Today, I learned that an old friend of mine, someone whom I have known since 1976, suddenly passed away. He and his wife and family have been a special part of our lives. His wife and I had our children together, raised them together at church, and have been so very close. Even separated by years of time, whenever we got back together, it was like we had never left. I was so saddened to hear of his passing, and am so sad for his wife. Okay, I am thinking about how it will be if I were to lose my honey. I can't bear the thought, and it is hard for me to think that I will have to face my friend with the loss of her sweetheart. I will be there for her, no matter how I feel. It is a shame that we only see precious old friends when there is a funeral. Indeed, the last two times we were together was for the funeral of Bobbie Jo and for the funeral of the grandchildren of another friend and sister in the "group". The group consists of quite a few women who were young together, raised kids together and watched them grow. We stood by each other in times of tragedy, and times of joy. Christmases, birthdays, weddings, and sadly, funerals have united us over more than 30 years. At least 8 of us have lost one or more children to accident or disease. We have that special bond that unites women who have experienced the ultimate tragedy, the death of a child. When we get together, we have the unspoken knowlege of loss, and the forever unbreakable bond that forms when you experience with someone that loss, especially after you have experienced a loss like that of your own. The amazing thing is, that when we were young, newly married women and mothers, we had such powerful dreams and commitments to Heavenly Father, and all of us continue to have that commitment in spite of our tragedies. We are strong, especially since we are examples to each other. Our many children continue to have a special bond, even though they are scattered to the far corners of the earth with jobs and family. That bond will also be eternal, and how sweet is the reunion, no matter what the circumstances. Yes, soon we will all be together again, mourning this wonderful man, and grieving with his family. Tears will be shed, not only for the loss, but also for the joy of being united for a short while, and learning of what has happened to each other over the years.

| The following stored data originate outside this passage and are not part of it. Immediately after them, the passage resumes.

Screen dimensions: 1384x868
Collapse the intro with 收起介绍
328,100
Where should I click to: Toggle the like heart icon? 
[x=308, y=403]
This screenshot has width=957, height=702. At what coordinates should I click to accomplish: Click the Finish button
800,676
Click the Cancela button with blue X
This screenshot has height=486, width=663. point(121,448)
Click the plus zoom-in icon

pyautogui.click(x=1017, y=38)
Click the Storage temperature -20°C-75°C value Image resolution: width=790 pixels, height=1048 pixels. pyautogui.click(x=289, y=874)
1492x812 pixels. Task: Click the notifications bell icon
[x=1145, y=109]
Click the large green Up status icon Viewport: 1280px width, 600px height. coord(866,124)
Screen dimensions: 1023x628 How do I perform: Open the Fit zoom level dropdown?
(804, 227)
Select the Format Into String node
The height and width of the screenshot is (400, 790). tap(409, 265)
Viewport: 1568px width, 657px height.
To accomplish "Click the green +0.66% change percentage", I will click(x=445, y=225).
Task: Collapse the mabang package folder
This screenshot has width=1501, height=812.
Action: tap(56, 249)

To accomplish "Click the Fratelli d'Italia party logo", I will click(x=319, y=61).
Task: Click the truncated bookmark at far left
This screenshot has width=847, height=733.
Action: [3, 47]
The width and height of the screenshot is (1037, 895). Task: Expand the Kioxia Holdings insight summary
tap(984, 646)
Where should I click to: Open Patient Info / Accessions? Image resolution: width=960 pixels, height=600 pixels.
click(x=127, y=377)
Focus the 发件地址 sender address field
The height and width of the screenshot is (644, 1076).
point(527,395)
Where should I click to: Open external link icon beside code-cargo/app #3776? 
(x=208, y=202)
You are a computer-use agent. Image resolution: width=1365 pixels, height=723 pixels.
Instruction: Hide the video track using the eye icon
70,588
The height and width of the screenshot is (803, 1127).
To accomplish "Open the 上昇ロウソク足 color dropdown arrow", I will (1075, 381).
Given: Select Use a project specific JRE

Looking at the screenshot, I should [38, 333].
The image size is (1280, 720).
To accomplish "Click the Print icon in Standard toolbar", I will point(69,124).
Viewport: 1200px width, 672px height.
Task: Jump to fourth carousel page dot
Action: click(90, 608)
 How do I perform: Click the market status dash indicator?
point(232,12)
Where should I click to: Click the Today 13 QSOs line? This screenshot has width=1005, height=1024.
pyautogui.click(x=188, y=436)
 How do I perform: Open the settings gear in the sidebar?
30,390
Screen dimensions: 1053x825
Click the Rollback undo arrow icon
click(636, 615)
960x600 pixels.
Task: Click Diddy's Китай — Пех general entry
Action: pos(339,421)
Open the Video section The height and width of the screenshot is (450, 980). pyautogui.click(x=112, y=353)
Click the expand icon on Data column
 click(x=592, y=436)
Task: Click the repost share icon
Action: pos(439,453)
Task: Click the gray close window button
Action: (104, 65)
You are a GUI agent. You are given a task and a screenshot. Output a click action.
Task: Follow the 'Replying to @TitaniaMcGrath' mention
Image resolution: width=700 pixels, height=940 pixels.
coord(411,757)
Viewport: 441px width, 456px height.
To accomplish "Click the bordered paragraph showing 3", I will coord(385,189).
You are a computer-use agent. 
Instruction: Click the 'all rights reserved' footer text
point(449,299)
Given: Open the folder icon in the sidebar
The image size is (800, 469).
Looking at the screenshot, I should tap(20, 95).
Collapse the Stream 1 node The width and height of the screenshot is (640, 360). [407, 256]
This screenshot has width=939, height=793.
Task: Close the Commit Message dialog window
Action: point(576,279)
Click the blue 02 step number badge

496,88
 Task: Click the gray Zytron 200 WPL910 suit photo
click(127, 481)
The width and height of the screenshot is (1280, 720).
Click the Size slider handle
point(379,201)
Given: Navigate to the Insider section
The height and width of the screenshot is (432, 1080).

I am so thankful for my life. I have so very much, and have come so very far. I will never be alone, I am surrounded by love and those who make sure that I know it. How many times do I say, "I love you" in a day? I guess I'll have to make a count, it should be fun to find out. All I know is that those words come naturally to me to so many. Yes, our backs are against the wall right now, with Martin's health issues and his employment concerns, but as my favorite scripture says: Be ye strong and of a good courage. Be not afraid, neither be thou dismayed, for the Lord thy God is with thee. What more can I ask for?